Finding aggressive means to combat calcium buildup “could result not only in increased longevity and decreased heart attacks, but also substantial reduction of incidences of dementia, especially among older women,” suggested lead researcher Dr. Lewis Kuller.
The researchers do not that the study does not reveal that calcium buildup is the cause for dementia, but that hardening of the arteries is associated with dementia.
Dr. Kuller added, “Lifestyle risk factors measured even in pre-menopause, at age 45 to 50 — such as levels of cholesterol, smoking, blood pressure, higher physical activity — are determinants of calcium levels among these older women.”
The researchers collected data from over 500 individual’s part of a cardiovascular health-cognition. The average age at the study start was 80.

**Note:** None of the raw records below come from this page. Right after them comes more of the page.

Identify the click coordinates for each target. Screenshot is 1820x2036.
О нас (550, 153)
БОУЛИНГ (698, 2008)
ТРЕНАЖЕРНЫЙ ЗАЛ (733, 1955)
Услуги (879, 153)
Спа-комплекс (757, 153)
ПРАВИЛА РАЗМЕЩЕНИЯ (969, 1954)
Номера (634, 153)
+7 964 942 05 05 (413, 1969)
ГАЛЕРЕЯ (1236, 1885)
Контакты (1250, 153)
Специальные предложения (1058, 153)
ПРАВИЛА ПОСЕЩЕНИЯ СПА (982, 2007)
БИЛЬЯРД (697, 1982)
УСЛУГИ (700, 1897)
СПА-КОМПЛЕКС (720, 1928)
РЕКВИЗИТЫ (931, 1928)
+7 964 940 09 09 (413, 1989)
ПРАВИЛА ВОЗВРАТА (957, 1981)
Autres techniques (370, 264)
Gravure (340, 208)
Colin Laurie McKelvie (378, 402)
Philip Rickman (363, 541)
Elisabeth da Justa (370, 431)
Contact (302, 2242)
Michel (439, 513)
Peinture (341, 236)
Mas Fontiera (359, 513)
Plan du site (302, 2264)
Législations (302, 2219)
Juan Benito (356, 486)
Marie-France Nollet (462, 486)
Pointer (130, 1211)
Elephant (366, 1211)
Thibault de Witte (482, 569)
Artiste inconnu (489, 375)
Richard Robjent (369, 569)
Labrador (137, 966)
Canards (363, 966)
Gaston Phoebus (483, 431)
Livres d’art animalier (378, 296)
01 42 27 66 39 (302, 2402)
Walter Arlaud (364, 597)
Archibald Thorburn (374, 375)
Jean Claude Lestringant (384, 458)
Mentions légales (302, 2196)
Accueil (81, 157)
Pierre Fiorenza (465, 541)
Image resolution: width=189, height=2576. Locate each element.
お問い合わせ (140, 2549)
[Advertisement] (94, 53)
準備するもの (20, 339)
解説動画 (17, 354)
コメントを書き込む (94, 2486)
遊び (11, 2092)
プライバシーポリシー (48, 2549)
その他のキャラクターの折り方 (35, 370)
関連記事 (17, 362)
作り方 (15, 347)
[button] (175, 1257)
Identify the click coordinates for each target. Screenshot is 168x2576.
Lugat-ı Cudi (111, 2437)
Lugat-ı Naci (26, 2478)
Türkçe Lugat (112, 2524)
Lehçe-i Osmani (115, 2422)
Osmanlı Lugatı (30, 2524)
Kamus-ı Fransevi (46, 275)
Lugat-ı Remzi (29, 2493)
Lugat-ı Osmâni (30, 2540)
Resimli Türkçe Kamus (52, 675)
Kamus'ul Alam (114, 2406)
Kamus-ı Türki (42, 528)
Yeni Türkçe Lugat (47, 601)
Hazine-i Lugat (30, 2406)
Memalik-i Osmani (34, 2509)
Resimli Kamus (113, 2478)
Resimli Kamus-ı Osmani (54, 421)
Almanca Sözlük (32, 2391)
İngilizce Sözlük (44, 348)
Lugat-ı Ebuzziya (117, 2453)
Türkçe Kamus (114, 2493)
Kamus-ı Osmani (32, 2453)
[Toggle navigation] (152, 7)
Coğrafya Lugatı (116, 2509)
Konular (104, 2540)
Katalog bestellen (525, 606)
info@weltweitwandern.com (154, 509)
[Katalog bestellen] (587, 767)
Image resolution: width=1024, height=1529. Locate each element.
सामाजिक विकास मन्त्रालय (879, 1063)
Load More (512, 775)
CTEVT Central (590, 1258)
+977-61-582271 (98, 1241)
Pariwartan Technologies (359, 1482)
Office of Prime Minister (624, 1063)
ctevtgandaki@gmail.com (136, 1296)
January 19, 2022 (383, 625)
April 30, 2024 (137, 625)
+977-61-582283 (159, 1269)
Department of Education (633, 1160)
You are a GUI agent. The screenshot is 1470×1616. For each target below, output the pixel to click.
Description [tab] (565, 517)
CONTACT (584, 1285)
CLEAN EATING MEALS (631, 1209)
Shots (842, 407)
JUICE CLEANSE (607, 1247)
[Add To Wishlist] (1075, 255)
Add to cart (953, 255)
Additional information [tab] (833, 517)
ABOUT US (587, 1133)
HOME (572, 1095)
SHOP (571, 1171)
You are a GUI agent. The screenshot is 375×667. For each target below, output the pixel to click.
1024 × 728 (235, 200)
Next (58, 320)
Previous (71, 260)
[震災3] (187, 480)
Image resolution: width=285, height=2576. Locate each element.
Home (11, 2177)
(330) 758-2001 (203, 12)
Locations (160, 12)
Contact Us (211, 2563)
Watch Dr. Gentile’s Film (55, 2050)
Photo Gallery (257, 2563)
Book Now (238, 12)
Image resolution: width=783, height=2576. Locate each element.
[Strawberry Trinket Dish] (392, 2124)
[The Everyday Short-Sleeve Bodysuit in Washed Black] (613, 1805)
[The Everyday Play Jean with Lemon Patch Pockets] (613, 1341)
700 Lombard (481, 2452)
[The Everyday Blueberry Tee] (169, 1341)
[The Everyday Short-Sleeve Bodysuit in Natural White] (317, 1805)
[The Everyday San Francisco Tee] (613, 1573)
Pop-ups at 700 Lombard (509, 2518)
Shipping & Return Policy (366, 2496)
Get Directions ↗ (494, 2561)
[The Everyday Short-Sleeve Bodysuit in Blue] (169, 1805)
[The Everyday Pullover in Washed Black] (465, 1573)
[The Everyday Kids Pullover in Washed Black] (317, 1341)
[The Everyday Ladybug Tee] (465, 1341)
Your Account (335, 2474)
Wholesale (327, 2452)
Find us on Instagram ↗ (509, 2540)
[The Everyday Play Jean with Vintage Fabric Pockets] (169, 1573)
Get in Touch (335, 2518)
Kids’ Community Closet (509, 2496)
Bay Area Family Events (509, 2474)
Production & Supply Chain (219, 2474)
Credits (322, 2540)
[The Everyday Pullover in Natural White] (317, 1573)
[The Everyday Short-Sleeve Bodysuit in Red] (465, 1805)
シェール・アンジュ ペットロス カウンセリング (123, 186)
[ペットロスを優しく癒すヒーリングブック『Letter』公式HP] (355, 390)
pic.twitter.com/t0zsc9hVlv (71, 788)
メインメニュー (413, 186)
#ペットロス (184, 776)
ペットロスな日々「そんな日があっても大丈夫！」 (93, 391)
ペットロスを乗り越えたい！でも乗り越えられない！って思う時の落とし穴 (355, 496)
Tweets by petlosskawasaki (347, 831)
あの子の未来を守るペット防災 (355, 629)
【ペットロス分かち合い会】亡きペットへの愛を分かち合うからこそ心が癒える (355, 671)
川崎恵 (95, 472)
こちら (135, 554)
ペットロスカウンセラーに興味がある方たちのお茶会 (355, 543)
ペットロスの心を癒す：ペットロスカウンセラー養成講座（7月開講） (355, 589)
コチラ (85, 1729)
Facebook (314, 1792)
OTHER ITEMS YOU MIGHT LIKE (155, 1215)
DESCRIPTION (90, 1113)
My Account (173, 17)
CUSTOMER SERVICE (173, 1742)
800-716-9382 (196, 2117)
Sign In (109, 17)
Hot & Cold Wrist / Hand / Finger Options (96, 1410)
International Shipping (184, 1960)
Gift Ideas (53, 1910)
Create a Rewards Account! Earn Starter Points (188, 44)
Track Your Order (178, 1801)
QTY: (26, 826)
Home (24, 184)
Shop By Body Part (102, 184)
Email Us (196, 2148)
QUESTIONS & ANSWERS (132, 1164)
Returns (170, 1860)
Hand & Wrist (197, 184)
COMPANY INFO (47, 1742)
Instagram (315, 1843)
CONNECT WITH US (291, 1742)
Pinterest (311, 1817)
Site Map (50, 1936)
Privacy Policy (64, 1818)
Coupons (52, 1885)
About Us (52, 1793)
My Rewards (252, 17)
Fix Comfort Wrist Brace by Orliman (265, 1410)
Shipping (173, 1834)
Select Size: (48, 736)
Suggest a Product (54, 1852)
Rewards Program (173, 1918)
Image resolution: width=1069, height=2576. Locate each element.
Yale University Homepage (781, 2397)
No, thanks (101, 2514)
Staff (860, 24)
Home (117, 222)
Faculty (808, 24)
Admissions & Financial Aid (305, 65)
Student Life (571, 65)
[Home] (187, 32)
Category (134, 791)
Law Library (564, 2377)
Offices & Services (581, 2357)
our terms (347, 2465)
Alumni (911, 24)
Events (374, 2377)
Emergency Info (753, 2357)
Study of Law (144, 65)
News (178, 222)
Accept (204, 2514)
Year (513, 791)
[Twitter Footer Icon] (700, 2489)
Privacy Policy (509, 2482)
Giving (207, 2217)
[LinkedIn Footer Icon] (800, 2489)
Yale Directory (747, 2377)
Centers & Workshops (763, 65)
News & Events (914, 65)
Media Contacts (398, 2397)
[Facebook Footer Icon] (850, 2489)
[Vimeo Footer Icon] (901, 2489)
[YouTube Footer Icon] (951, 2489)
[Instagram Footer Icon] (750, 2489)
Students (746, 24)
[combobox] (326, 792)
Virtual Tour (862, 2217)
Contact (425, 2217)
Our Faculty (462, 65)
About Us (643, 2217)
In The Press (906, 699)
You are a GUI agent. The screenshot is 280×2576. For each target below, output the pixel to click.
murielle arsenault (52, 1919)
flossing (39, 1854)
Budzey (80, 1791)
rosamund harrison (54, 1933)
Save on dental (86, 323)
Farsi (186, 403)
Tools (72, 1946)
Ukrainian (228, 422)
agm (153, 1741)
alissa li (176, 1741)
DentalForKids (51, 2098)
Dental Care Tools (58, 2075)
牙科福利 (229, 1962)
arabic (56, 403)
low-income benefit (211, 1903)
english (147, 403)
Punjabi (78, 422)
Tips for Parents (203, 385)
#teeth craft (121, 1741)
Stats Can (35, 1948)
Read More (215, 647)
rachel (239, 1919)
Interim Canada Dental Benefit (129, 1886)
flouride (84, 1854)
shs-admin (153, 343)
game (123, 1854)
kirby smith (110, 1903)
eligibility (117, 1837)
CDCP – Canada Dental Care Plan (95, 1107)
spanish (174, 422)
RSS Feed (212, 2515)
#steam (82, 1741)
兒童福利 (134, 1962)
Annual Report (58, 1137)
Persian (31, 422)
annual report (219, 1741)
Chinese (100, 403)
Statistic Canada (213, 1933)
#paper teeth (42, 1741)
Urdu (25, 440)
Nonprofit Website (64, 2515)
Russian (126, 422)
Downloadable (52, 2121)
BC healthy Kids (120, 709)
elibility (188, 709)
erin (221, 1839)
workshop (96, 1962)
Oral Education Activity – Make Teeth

Each year the participants were evaluated for signs of dementia as well as calcium buildup in the arteries.
For those whose calcium levels were zero they did not begin to show signs of dementia until seven years after the study began, this was in comparison with those of the highest calcium levels who showed signs of dementia within five years, on average.
The findings reveal two findings: One, if prevention and treatment of heart disease continues to improve people will live longer and there will be a higher prevalence of dementia. Two, risk factors that contribute to hardening of the arteries – atherosclerosis – may also play a role in dementia as well.
“Cardiovascular disease significantly contributes to dementia, including Alzheimer’s disease,” added co-author of an accompanying editorial Walter Swardfager. “Even in those who live this long without having a heart attack or stroke, blood vessel disease can predict death and dementia. To prevent dementia in the very old, we may need to prevent cardiovascular disease or learn to protect the brain from it.”